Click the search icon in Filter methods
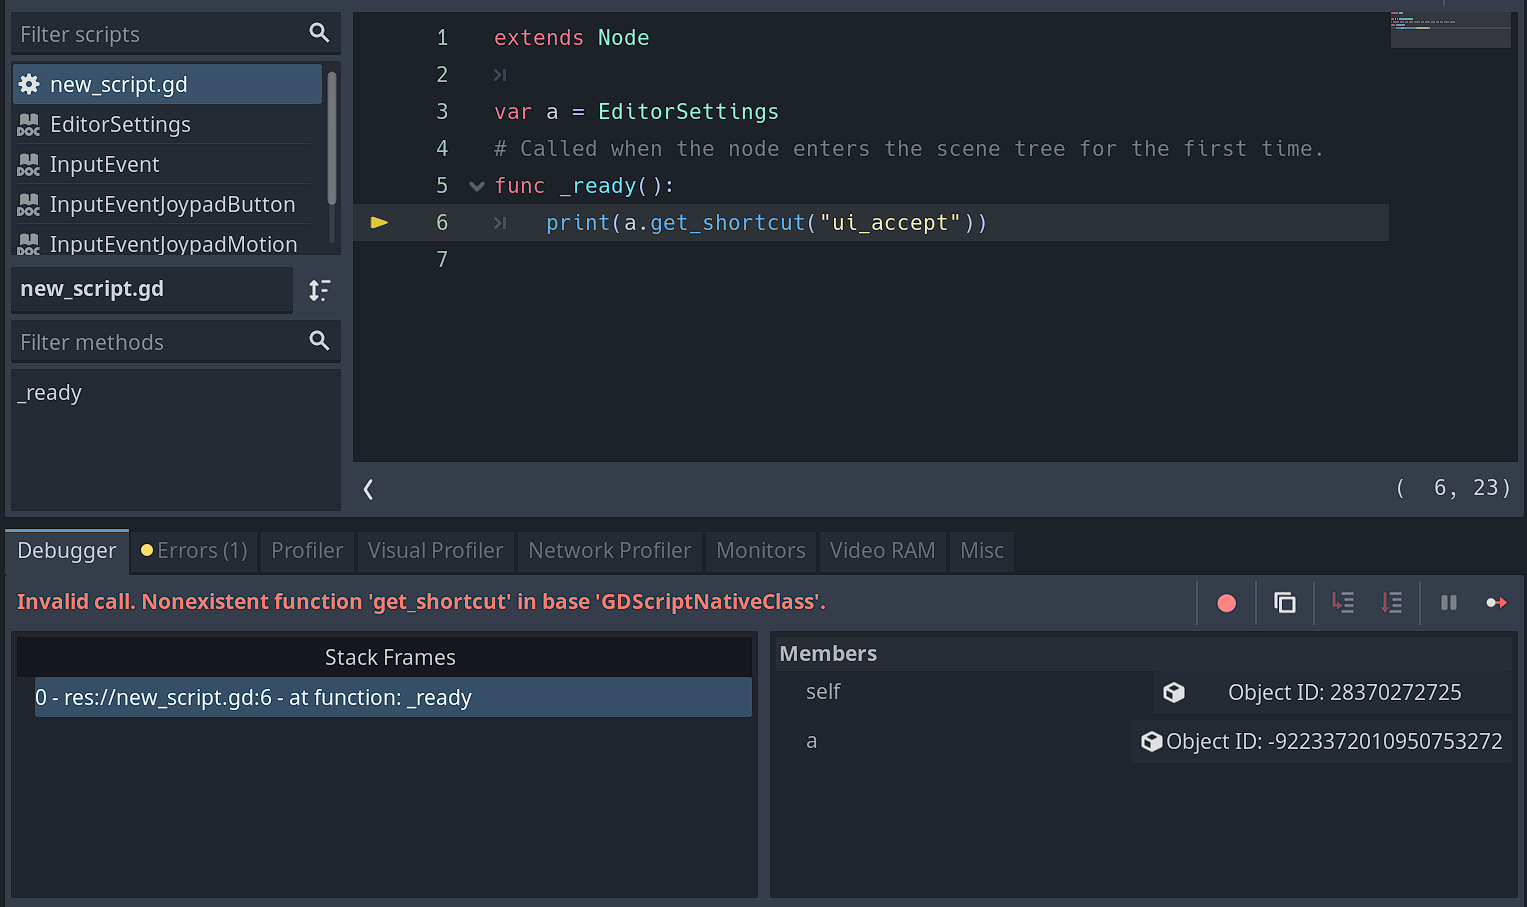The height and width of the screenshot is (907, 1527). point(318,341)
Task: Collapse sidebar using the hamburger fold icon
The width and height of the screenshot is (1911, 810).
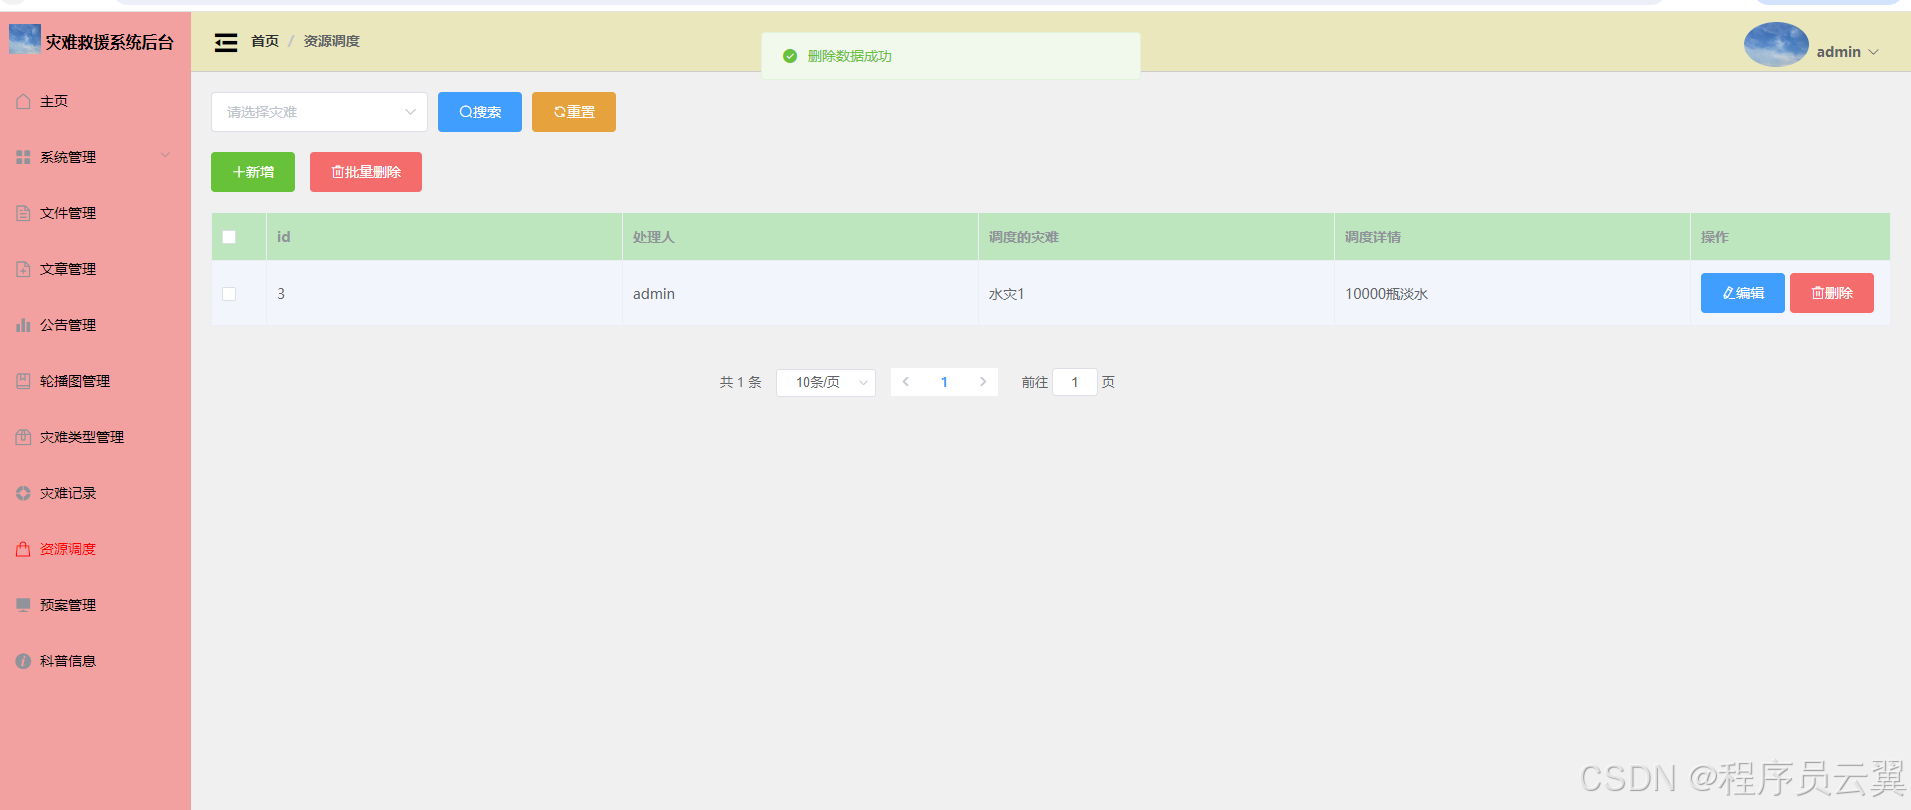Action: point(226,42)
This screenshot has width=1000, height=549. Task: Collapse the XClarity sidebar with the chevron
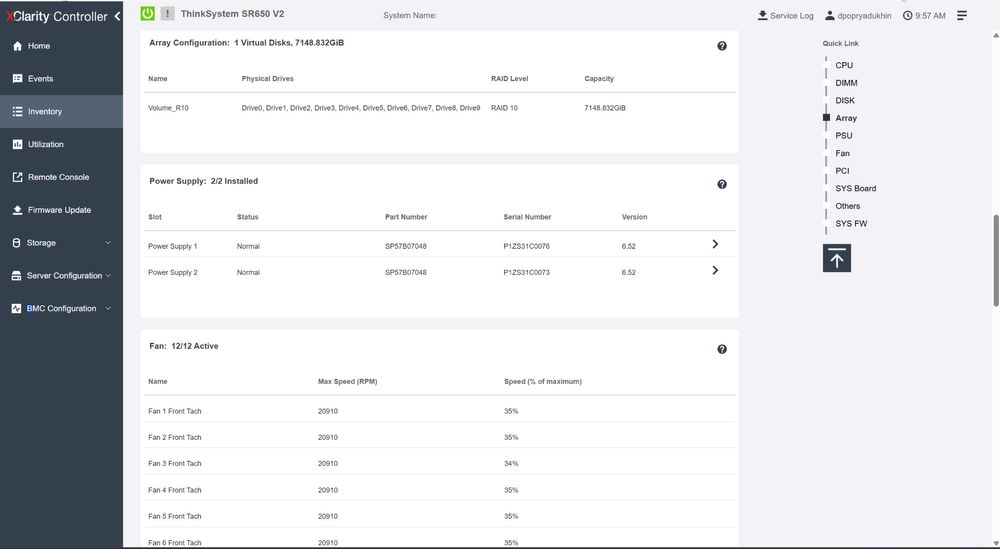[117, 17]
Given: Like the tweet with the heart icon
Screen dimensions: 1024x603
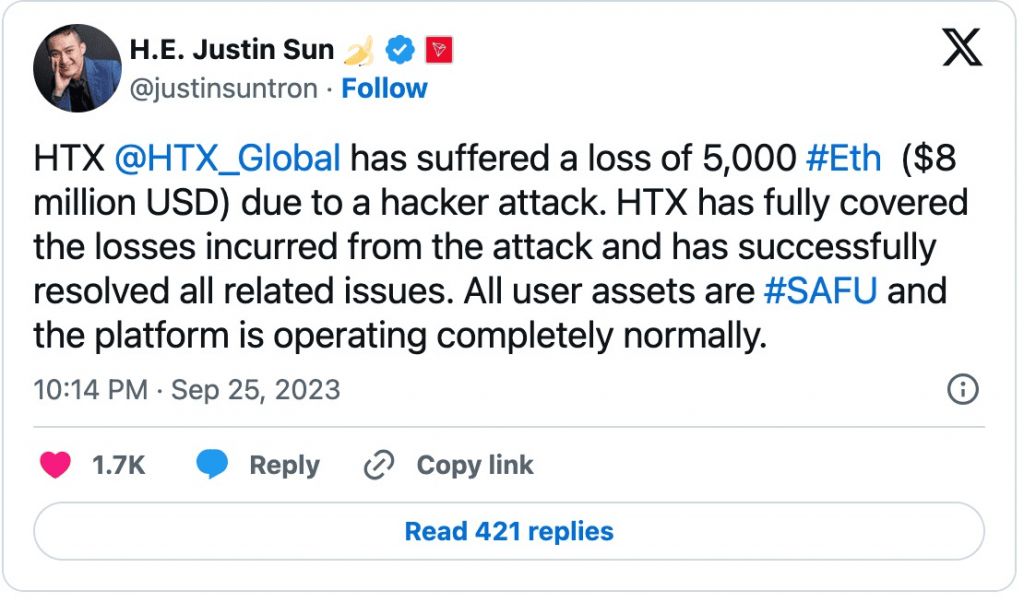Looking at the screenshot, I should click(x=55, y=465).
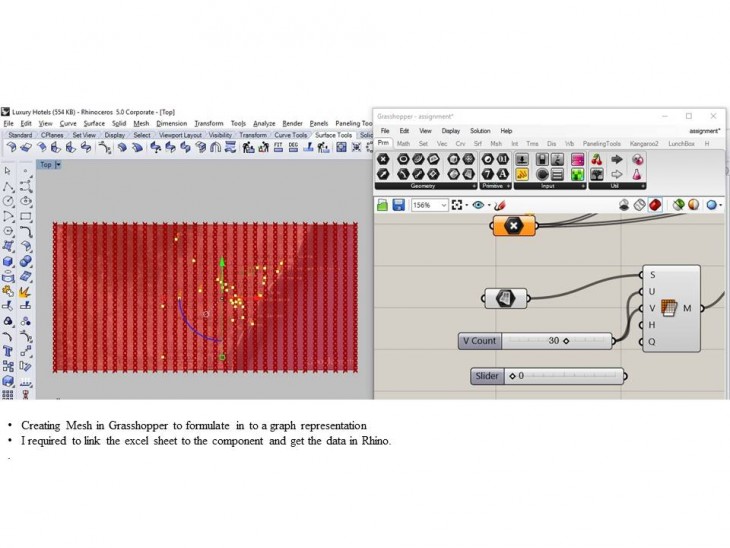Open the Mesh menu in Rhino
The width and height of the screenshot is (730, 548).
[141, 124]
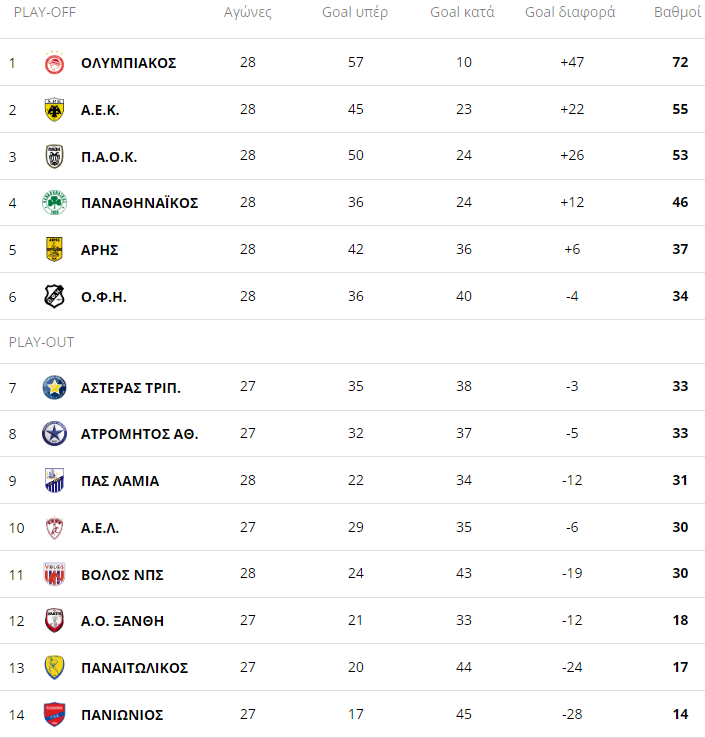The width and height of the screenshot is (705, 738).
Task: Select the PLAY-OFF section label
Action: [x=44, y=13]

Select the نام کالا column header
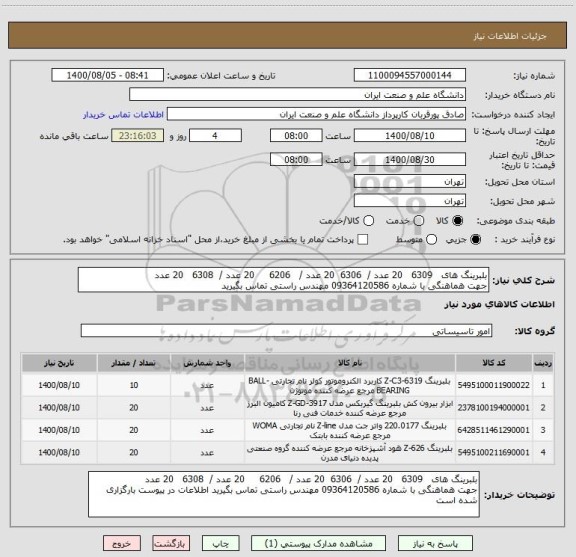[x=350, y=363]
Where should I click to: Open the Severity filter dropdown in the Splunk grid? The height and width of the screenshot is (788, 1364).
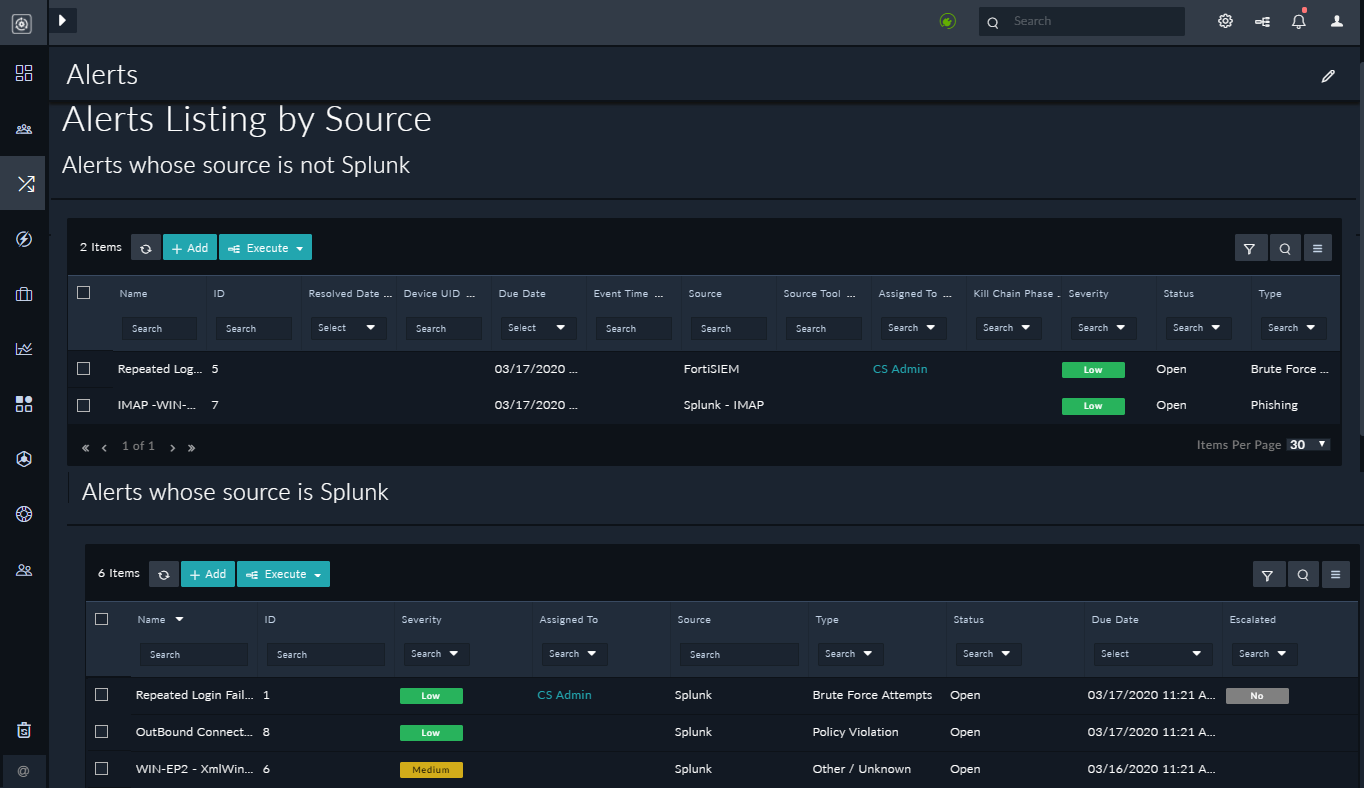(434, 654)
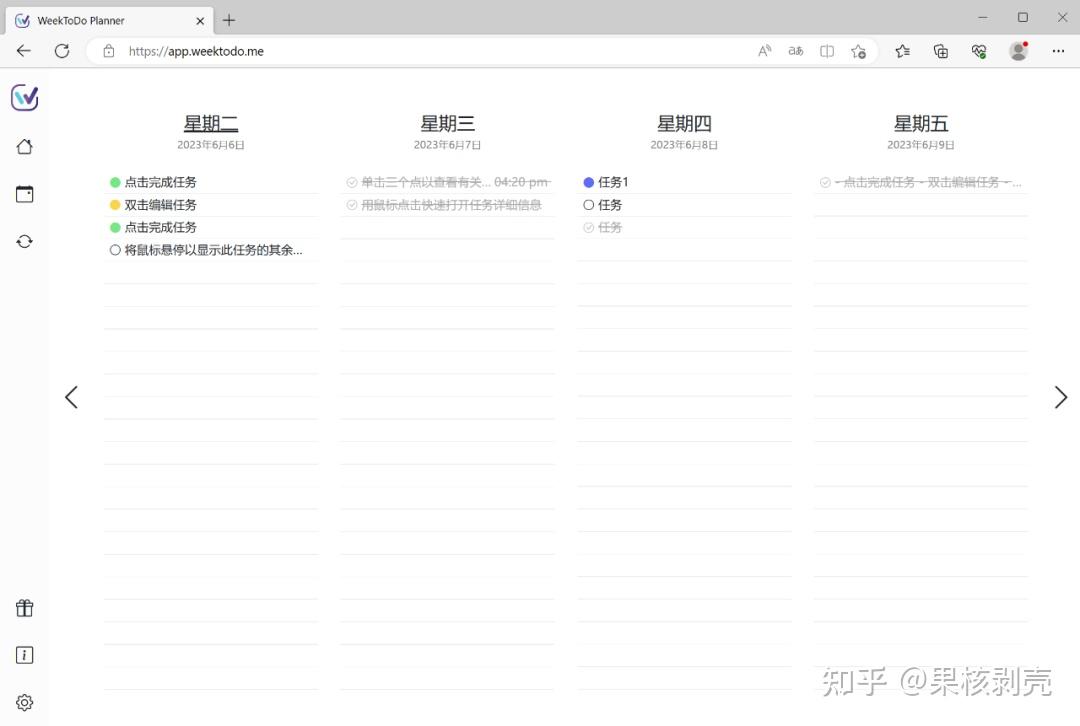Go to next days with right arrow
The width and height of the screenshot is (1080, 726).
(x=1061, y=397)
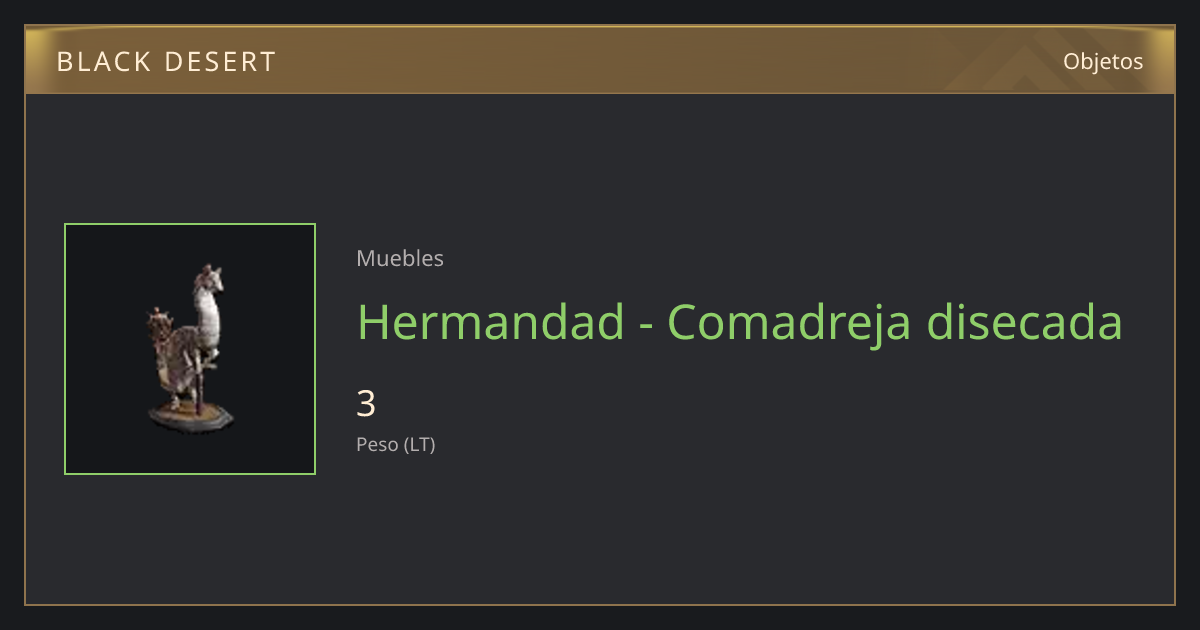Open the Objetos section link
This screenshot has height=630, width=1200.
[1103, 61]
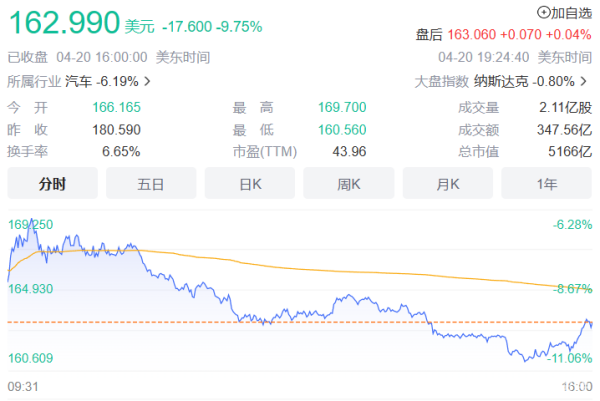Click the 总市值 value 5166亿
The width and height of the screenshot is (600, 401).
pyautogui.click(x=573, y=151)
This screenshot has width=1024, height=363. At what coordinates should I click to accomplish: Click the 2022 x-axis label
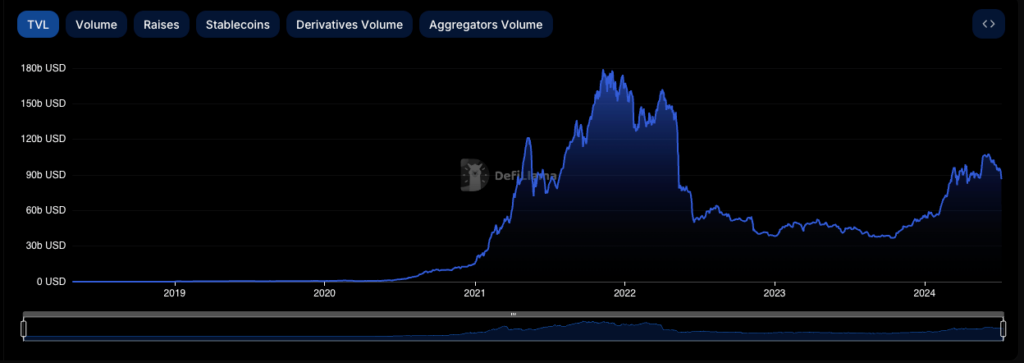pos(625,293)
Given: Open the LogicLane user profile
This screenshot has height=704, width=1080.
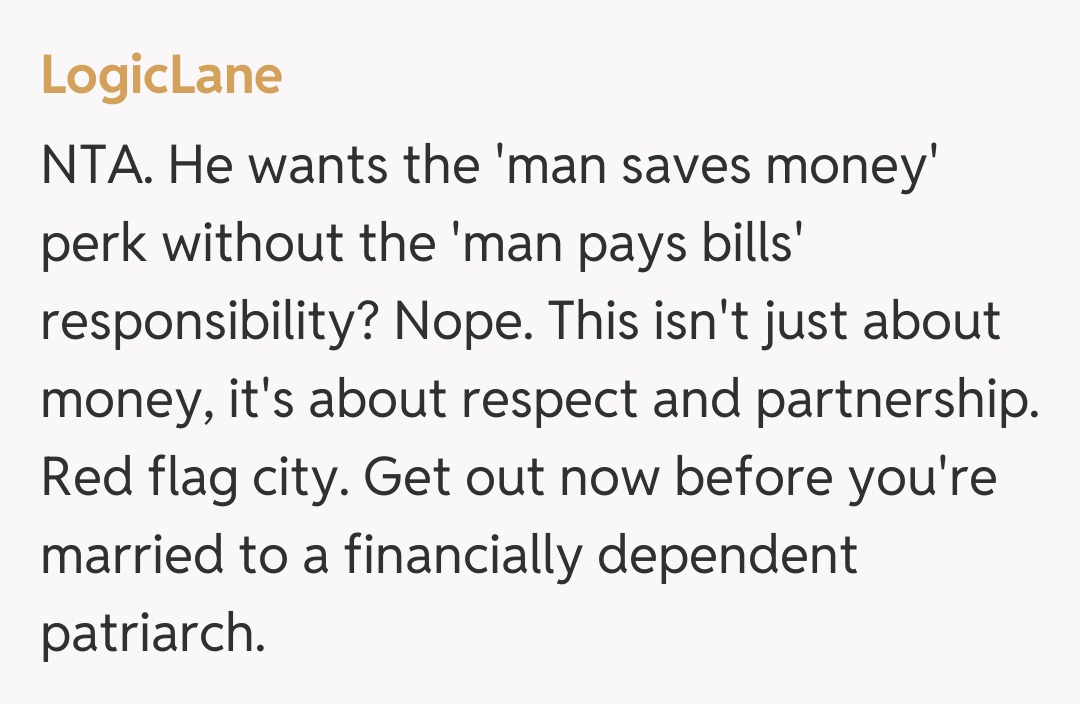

=-=-=-=-=

▶ [TASK STATEMENT]: Report the number of lines in the entries that hold the word "Given". Nothing else is wanted.

▶ [EXERCISE RESPONSE]: 2